Dr. Liedtka commented that the sponsor might be concerned that it would be  difficult to enroll patients if the biopsy was done in a sun damaged area (e.g.  the face). One suggestion would be to conduct a new study offering free  treatment as an incentive to do biopsy in a sun damaged area.

  1. Please  comment the use of --------------------(b)(4)--------------------------  staining in addition to standard ------(b)(4)------ for detecting skin changes  at the molecular, cellular and structure levels. Please comment specifically on  the adequacy of these stains to evaluate dermal collagen and elastin at  post-treatment sites, and whether you would recommend any additional  histological studies.

Dr. Drake:

  1. The  proposed tests are traditional tests for collagen and elastin. Assessments must  be conducted by a board certified dermatopathologist, and Dr. Drake recommended  using a dermatopathologist experienced in research.  
  2. Detail  must be provided for what the dermatopathologist is looking at and how, and set  up a grading scale. For example, the depth of the strata epidermis can be measured  and graded on a 1-5 or a 10-point grading scale. A gross scale that can  classify significant hypertrophy, granulation tissue, or anything abnormal would  be fine. Evaluations should look at normal versus abnormal, and collagen or  elastin should be graded, for example, 3+ or 4+ on a prespecified scale.  
  3. 20  patients would be sufficient to give a safety signal if something was going on.

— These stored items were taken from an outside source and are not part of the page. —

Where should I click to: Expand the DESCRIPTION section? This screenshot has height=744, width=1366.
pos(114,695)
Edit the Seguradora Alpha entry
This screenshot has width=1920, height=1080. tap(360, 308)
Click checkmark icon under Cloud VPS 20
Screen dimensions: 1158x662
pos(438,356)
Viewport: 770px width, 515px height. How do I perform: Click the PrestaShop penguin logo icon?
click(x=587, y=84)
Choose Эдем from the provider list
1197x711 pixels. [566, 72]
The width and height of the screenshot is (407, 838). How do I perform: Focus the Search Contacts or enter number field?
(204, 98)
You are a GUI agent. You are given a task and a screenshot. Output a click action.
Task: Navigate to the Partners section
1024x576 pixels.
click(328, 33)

Dr. Schneider commented that the control should make the comparisons better given  the small number of patients in the study.

  Dr. Brown suggested that planometric analysis might be useful.

5. Please comment on whether the  primary endpoints meet the primary goal of the study. Please comment on whether  any other endpoint(s) should be considered.

  Dr. Drake:

What  the dermatopathologist will measure is important in order to assess if anything  “bad,” e.g. granulation tissue or edema, is going on.

Dr. Schneider: Descriptions of what is going on for both safety and efficacy  do not necessarily need statistical analysis. Descriptions provided should be  thorough and complete rather than just descriptions for collagen and elastin.

6.  Please provide any additional comments or recommendations on the study design.

  Dr. Drake:

  1. The  regional block anesthesia proposed in the protocol is unnecessary for a punch biopsy.  
  2. A  punch biopsy needs to be performed by experienced clinicians. For example,  improper technique in removing the tissue sample from the punch biopsy could  mangle or destroy the tissue. The entire punch biopsy procedure must be defined  and clearly spelled out in the protocol.  
  3. It  is unclear whether there are one or more investigator(s) in the protocol. The  sponsor needs to clarify.  
  4. Request  the dermatopathologist’s CV for review.